▸ Work task:
Once the line with "The height and width of the screenshot is (675, 1200)." is found in the entries below, repeat that line and every one after it exactly, ending at the last.

* * * * *

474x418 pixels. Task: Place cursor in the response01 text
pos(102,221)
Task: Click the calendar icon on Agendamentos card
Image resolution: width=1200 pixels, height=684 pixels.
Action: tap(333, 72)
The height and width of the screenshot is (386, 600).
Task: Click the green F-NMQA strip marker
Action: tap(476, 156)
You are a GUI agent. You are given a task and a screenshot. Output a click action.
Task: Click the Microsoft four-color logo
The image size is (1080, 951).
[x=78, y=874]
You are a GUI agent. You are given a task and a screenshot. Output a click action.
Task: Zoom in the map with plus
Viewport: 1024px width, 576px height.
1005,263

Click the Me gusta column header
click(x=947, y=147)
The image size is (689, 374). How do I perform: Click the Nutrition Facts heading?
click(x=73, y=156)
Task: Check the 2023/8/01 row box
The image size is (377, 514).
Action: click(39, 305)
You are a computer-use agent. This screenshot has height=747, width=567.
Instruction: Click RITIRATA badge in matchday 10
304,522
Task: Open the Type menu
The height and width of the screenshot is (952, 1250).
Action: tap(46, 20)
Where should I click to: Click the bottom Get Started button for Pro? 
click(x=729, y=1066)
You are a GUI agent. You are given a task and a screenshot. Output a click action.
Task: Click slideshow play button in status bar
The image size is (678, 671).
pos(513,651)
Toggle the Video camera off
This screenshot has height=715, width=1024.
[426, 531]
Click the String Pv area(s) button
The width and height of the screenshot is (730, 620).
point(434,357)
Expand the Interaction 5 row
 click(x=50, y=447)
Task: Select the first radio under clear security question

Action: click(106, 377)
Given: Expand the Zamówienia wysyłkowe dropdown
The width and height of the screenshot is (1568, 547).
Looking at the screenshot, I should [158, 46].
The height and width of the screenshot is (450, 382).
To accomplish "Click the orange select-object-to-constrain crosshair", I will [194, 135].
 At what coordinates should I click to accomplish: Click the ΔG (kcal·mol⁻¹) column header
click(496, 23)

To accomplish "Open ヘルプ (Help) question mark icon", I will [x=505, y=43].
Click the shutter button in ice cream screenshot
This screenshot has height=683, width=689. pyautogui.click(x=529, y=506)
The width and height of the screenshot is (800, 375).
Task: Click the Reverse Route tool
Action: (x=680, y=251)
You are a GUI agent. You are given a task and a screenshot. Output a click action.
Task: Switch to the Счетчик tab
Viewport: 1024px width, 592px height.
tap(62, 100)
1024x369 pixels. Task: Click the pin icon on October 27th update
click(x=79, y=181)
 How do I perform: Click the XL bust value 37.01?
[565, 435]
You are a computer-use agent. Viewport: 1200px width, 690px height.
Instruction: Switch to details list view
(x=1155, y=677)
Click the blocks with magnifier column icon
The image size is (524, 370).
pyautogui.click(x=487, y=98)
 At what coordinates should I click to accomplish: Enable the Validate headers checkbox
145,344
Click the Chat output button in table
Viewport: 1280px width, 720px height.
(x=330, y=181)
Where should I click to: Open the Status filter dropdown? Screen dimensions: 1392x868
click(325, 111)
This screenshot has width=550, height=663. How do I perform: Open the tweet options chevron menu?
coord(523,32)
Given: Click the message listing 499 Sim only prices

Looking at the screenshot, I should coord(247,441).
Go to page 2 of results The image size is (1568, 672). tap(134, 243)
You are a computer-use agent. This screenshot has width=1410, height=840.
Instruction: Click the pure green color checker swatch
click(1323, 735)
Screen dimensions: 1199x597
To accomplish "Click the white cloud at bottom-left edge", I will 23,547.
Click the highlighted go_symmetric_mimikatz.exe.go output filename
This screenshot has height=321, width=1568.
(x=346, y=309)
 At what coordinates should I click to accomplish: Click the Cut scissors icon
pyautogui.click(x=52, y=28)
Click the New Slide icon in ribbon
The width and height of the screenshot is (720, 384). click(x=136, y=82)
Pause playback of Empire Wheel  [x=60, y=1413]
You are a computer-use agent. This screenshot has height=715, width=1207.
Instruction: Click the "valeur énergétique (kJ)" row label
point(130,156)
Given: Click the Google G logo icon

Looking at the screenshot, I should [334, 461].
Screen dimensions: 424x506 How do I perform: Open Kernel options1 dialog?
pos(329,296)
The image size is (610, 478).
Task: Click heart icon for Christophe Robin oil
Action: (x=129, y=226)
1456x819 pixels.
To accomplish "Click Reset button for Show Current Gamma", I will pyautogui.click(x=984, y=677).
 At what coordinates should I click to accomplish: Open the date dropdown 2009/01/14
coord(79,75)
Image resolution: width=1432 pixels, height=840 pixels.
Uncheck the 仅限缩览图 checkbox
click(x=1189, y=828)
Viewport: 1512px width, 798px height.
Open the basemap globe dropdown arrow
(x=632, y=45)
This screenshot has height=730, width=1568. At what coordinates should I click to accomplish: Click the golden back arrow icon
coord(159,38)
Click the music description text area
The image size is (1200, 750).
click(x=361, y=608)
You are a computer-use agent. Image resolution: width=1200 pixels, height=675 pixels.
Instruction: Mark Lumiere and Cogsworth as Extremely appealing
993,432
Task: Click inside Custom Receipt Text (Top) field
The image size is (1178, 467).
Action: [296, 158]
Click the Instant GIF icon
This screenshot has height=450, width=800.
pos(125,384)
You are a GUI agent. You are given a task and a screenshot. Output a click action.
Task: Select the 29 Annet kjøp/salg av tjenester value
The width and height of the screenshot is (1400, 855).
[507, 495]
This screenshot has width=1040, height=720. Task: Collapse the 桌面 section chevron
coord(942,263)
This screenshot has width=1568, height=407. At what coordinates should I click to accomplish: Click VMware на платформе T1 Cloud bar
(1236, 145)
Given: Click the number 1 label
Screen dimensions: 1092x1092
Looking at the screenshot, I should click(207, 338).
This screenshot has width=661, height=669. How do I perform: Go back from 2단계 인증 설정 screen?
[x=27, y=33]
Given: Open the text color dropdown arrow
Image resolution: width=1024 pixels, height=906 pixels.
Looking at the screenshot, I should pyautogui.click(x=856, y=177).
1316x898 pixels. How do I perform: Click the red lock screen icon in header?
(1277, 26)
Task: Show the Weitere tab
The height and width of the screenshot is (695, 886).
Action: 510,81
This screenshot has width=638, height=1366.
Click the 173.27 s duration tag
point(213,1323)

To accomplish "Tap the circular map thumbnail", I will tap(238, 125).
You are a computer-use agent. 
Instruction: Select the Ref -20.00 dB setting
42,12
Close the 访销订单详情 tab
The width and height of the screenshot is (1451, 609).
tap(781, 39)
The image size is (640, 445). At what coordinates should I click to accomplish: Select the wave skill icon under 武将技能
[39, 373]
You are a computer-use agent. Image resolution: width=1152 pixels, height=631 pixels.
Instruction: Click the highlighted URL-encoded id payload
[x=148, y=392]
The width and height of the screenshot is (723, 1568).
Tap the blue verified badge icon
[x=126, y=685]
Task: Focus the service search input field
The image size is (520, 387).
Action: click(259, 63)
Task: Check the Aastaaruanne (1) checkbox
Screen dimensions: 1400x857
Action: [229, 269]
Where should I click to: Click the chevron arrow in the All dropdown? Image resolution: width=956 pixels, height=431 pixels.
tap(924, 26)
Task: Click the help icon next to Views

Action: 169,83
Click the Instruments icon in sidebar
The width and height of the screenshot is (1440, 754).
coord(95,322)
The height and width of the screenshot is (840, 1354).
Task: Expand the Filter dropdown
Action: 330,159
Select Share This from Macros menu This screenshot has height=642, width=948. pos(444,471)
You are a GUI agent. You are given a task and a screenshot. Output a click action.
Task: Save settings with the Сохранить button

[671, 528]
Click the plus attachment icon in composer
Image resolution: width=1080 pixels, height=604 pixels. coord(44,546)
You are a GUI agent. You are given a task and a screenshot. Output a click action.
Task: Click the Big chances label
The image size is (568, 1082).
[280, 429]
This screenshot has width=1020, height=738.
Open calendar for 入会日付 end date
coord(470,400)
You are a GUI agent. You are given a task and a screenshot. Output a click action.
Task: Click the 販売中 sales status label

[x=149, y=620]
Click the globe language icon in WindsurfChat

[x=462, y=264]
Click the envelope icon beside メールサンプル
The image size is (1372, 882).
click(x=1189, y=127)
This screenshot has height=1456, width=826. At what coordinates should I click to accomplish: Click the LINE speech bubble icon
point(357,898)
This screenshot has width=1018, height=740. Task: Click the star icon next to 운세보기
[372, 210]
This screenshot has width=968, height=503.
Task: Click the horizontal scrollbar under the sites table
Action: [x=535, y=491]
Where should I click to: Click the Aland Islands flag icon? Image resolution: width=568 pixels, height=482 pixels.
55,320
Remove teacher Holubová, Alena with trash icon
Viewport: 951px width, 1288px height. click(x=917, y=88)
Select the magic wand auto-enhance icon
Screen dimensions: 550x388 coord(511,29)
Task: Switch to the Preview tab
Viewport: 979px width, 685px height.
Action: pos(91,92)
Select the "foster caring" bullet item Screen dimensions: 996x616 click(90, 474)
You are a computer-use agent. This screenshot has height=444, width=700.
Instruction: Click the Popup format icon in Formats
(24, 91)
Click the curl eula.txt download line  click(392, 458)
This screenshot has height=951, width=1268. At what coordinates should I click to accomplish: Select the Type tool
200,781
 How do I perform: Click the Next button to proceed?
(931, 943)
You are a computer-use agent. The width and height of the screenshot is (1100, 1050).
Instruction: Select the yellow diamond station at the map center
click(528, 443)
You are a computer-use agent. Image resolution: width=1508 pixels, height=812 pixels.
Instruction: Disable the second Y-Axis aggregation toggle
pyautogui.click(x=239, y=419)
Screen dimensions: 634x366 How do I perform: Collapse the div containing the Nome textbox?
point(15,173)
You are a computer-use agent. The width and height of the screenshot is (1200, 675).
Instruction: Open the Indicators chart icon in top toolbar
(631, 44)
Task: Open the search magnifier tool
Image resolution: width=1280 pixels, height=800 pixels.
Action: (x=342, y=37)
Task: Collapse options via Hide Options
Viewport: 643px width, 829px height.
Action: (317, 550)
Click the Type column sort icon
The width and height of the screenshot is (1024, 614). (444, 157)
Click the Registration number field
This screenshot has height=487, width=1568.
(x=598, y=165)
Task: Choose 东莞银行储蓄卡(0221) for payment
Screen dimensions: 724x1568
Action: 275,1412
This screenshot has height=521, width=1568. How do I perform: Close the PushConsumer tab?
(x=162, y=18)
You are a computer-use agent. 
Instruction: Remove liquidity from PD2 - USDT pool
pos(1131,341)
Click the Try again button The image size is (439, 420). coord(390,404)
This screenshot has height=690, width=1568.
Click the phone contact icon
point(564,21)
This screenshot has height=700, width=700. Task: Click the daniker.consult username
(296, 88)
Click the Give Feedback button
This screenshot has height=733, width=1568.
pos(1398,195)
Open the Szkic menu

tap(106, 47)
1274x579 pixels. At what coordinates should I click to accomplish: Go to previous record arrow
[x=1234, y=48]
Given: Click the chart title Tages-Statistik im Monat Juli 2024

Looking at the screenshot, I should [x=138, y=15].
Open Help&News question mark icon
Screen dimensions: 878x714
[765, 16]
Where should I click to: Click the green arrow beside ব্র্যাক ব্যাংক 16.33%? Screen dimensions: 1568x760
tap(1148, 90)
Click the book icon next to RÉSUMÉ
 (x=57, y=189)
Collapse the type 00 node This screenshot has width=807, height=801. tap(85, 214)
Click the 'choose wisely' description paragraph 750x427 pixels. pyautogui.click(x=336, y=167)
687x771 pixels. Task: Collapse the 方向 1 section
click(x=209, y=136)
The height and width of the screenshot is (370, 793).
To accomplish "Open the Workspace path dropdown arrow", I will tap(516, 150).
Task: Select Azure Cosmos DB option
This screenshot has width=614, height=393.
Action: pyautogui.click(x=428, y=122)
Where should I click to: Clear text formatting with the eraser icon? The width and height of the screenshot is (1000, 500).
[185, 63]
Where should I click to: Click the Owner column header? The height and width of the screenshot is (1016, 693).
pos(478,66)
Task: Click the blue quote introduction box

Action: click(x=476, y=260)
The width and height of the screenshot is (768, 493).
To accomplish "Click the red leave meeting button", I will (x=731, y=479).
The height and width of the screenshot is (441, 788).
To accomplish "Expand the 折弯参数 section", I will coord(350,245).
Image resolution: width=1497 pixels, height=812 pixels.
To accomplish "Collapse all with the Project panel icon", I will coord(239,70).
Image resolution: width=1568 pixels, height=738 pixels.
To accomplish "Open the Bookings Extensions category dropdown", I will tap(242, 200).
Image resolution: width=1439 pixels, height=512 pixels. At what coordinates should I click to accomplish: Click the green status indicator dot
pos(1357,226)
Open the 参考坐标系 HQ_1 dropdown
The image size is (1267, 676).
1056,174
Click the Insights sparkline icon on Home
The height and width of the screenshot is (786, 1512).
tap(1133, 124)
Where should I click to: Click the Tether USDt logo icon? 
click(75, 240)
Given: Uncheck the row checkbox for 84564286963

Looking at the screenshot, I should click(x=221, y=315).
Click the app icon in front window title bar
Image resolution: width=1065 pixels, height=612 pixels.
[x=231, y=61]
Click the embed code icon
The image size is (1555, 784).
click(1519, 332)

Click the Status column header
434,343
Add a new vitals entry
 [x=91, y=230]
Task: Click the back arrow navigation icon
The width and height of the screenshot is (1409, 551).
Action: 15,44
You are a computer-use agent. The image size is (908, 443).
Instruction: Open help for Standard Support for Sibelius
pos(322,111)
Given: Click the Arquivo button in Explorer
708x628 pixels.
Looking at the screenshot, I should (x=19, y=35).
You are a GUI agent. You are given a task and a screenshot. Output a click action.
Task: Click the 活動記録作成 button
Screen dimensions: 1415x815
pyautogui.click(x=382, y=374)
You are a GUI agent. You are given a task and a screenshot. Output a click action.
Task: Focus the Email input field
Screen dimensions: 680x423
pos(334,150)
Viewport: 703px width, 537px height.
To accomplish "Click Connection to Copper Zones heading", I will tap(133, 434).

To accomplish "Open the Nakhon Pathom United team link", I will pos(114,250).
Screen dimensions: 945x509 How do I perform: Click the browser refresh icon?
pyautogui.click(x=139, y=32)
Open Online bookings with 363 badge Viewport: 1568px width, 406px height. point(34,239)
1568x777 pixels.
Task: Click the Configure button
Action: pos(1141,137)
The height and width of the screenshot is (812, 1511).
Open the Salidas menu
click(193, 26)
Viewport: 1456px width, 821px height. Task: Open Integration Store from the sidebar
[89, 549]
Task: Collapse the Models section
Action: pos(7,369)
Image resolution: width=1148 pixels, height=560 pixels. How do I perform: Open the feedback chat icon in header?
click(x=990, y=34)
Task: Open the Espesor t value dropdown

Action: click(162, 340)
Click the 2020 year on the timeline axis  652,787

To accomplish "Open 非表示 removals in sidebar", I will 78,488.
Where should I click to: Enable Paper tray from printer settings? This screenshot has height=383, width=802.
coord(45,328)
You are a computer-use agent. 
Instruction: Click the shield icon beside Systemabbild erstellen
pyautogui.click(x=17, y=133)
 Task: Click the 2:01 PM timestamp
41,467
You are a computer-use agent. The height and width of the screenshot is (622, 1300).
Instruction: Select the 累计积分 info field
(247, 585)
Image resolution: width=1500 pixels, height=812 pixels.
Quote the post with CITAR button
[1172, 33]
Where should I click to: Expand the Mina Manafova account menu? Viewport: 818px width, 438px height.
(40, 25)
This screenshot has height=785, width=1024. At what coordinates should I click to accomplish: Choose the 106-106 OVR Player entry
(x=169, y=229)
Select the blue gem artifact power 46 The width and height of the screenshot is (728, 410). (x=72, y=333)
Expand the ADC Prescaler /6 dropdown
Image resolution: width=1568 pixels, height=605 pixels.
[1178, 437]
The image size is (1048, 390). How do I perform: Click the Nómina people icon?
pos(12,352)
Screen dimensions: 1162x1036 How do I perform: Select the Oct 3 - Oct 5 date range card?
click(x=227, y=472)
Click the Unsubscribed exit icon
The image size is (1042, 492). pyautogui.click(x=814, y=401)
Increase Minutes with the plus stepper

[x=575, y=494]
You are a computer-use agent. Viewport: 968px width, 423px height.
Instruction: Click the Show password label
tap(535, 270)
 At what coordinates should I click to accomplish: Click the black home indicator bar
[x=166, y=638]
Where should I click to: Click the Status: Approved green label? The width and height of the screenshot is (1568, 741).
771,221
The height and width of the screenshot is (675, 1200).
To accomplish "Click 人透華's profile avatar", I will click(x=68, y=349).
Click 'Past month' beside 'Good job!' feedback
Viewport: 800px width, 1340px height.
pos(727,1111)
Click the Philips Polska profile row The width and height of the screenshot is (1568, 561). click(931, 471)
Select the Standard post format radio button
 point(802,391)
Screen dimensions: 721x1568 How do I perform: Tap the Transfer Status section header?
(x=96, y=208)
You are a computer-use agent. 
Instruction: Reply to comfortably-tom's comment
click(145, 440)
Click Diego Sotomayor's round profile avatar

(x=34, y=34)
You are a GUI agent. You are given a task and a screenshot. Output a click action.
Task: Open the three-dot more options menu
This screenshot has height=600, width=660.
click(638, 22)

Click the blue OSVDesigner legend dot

* * * * *

▸ Answer to the problem:
The height and width of the screenshot is (675, 1200).
To accomplish "Click 人透華's profile avatar", I will click(x=68, y=349).
Click 'Past month' beside 'Good job!' feedback
Viewport: 800px width, 1340px height.
pos(727,1111)
Click the Philips Polska profile row The width and height of the screenshot is (1568, 561). click(931, 471)
Select the Standard post format radio button
 point(802,391)
Screen dimensions: 721x1568 How do I perform: Tap the Transfer Status section header?
(x=96, y=208)
You are a computer-use agent. 
Instruction: Reply to comfortably-tom's comment
click(145, 440)
Click Diego Sotomayor's round profile avatar

(x=34, y=34)
You are a GUI agent. You are given a task and a screenshot. Output a click action.
Task: Open the three-dot more options menu
This screenshot has height=600, width=660.
click(638, 22)

Click the blue OSVDesigner legend dot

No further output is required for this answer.